First, a few words about 2011
I don’t want to bore everyone with a long recap of 2011, just a few highlights off the top of my head.
2011 started with the climate bet with Rob Honeycutt and Co. NoTricksZone and the coolists say this new decade 2011-2020 will be cooler than the last decade 2001-2010 (and it looks like 2011 is in the coolist column, though I haven’t run the numbers yet).
Then in March there was Fukushima and the ensuing mass media-driven hysteria that tsunamied over Germany, and led a panicked government to shut down the entire German nuclear industry.
In 2011 we also got to know Hans-Joachim Schellnhuber’s “Master Plan” for transforming global society so that it suits his view of what it should be. Unfortunately it is closed-minded, based on dogma, and has little to do with science. To me what Schellnhuber proposes is nothing less than wild adventurism in the social engineering laboratory. The results of implementing such a plan would be devastating for democracy and overall global social development. It opens the the door to authoritarianism. If anything, the “Master Plan” is a powerful argument why scientists should stay in their labs, and not be left to run society.
In April NoTricksZone got its 1 millionth visit after one year of existence (the 2 million will be reached this month).
The story that got lots a visitors was the weed-covered multi-million dollar solar field. Ironically that photo may someday come to symbolize Germany’s obsessed, misguided and rushed energy-supply conversion which the country is so hell-bent on in achieving – no matter the costs. Globally, except for China, 2011 is the year that solar energy bit the dust.

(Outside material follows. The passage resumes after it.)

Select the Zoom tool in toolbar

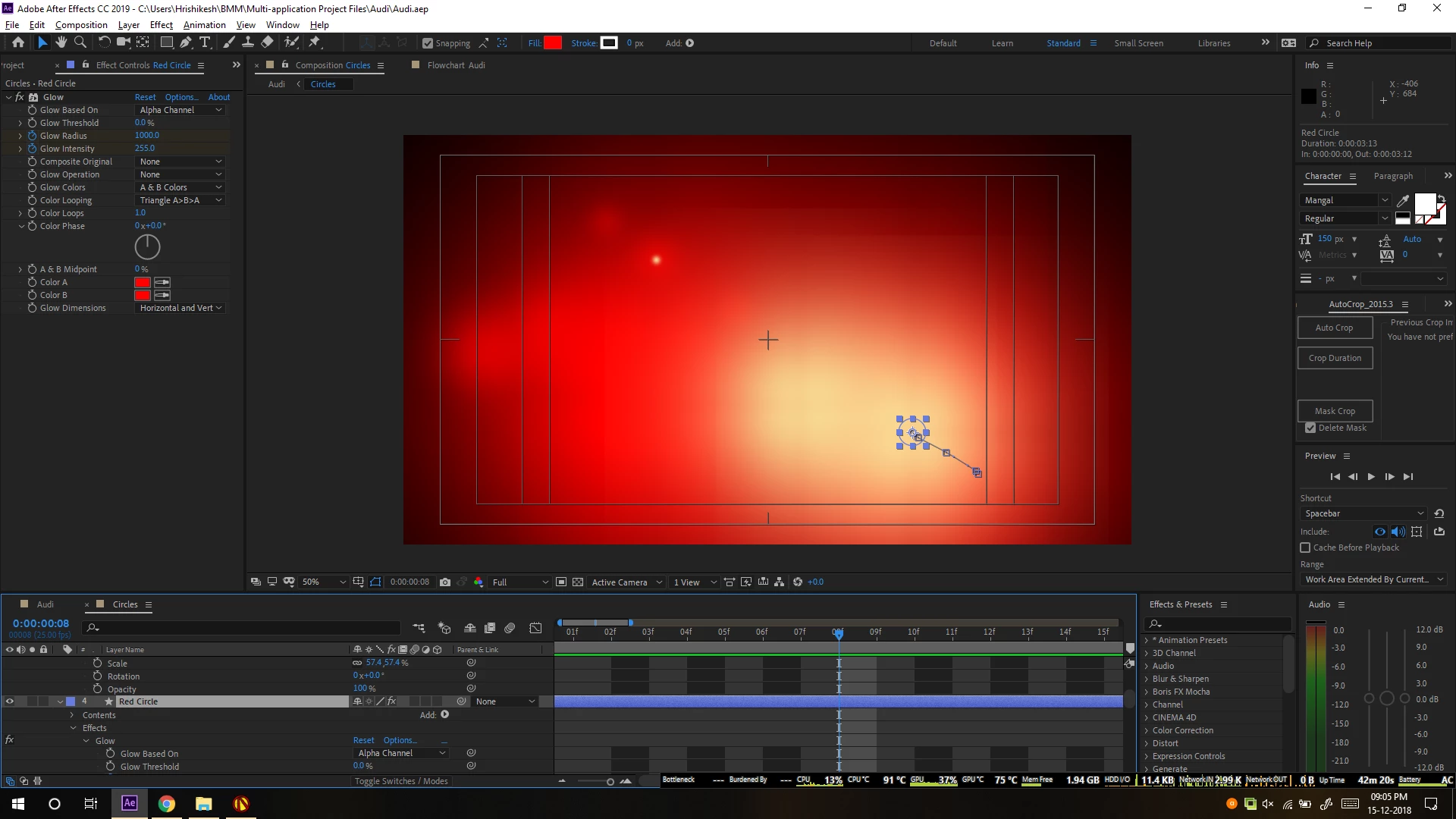point(80,42)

German doubt over climate science going global in 2012?
The big 2011 highlight for me is one that readers are not aware of. One morning in early September I got an e-mail from geologist Dr. Sebastian Lüning, asking if I’d be interested in translating in English a new book on climate science and energy policy he and Prof. Dr. Fritz Vahrenholt were working on. I immediately said yes.
Over the next three months I used every available hour I could find to do the work. I finished the job just a few days ago, on December 29. The book’s publisher Hoffmann & Campe in Hamburg is now about to start the search for a publisher for the English version. So we’re hoping that Die Kalte Sonne (The Cold Sun) will also soon be available in English for international readers – soon.
Personally I learned a lot from this book. As a layman, I had some general knowledge gaps and gray areas in climate science. This book puts everything in clear perspective and deepened my knowledge. It’s up-to-date and cites many of the latest peer-reviewed papers – more than 800 sources in total. Both Dr. Lüning and Dr. Vahrenholt made an outstanding effort in putting it together. Already it’s starting to stir up controversy here, even though the German version won’t be available until February. It’s light-years more up-to-date than the IPCC 2007 AR4.
When you read Die Kalte Sonne, you really get the sense of how far climate science has advanced since 2007 and how outdated and narrow the IPCC AR4 truly is. Talk about divergence!
Authors forecast cooling for the decades ahead
The book’s authors focus on why the climate catastrophe is not taking place. It takes an in-depth look into the topics of solar cycles, temperature reconstructions, the Hockey Stick, aerosols, soot, fudging, amplification mechanisms, cosmic radiation, magnetism, clouds, UV radiation, ocean cycles, the shortcomings and flaws of the IPCC and their dubious models in particular. The authors also present their own look into the future using a model that considers all important climate drivers. It concludes that the Earth has to reckon with cooling over the coming decades. It’s the most convincing forecast I’ve seen up to now.
I’m very optimistic about the success of the book, and will be following it closely in the weeks ahead.
3rd year of NTZ
I also look forward to starting my 3rd year of blogging, together with the guest writers you have come to know – like Ed, Matti, and Juraj. I hope readers will keep coming back. Wishing you all the best for 2012!